**Task requirements**
Both the line containing "Given: Open the" and the line containing "Task: Open the Configuration menu" belong to the span. Output exactly that span from the listing below, and nothing outside it.

**Extracted entries**
Content starts

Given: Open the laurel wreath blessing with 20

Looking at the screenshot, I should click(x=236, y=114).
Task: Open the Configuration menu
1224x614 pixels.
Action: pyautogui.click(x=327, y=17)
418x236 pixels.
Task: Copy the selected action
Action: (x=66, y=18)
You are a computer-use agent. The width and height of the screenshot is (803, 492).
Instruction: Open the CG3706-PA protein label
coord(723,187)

Content ends
Content starts

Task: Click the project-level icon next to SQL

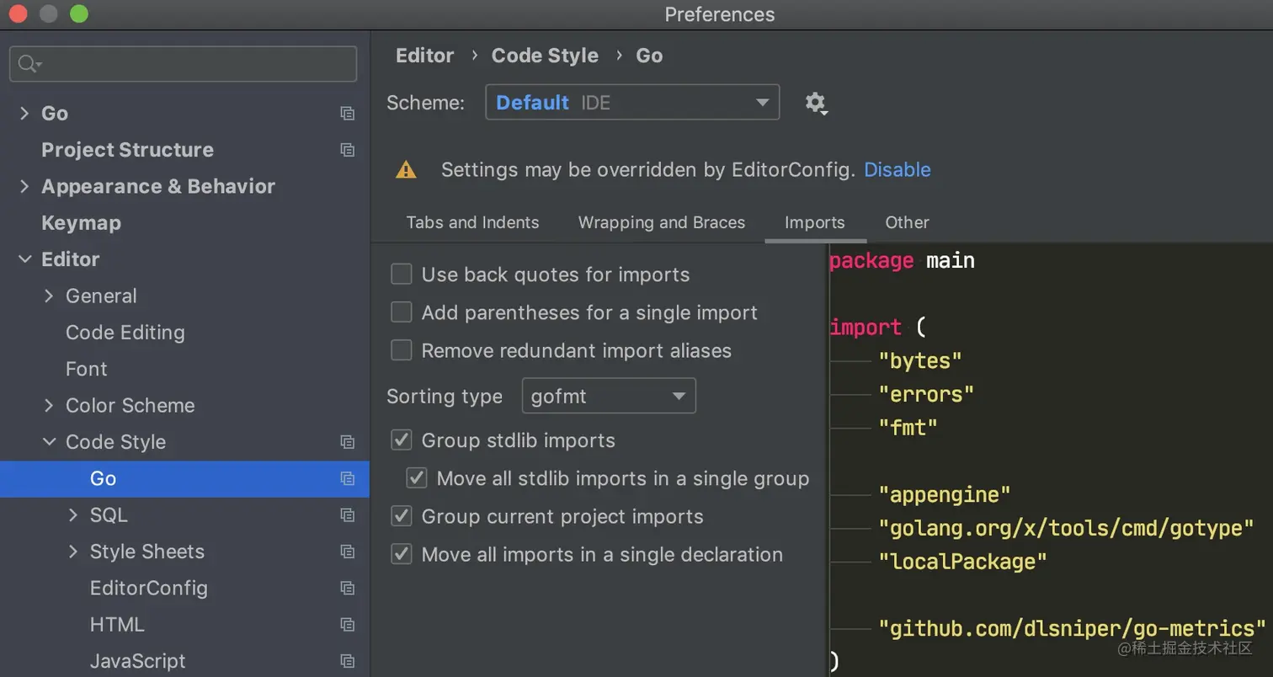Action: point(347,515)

Content ends

**Exercise solution**
Given: Open the laurel wreath blessing with 20

Looking at the screenshot, I should click(x=236, y=114).
Task: Open the Configuration menu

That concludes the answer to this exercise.